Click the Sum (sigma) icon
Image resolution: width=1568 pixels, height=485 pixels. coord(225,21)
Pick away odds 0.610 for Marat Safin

==

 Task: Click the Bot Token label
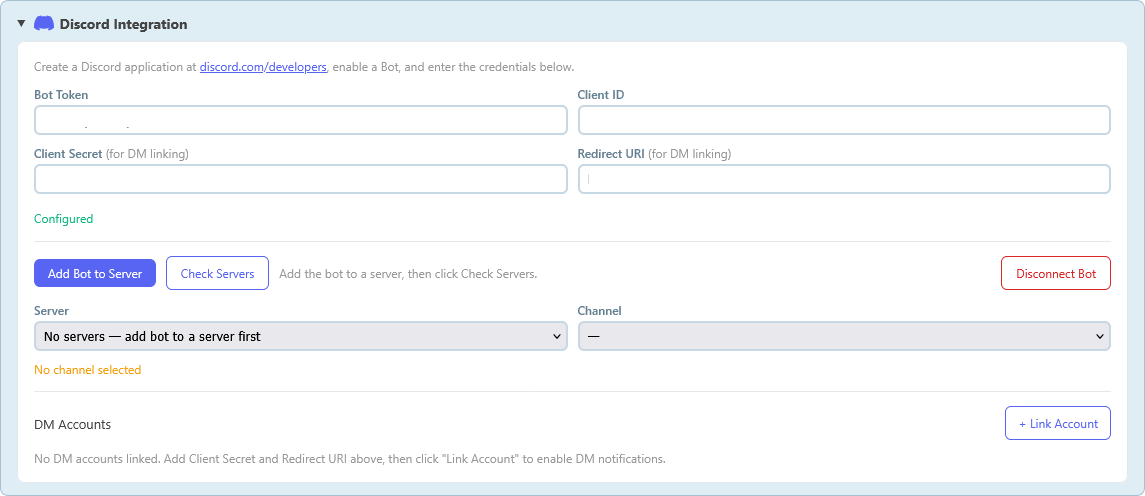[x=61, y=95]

> **Exercise directions**:
Format the lines starting at the one containing "Click the Sum (sigma) icon" and ending at the one containing "Pick away odds 0.610 for Marat Safin" as a JSON list of strings, one string per line, leaving out blank lines.

> **Right answer**:
[
  "Click the Sum (sigma) icon",
  "Image resolution: width=1568 pixels, height=485 pixels. coord(225,21)",
  "Pick away odds 0.610 for Marat Safin"
]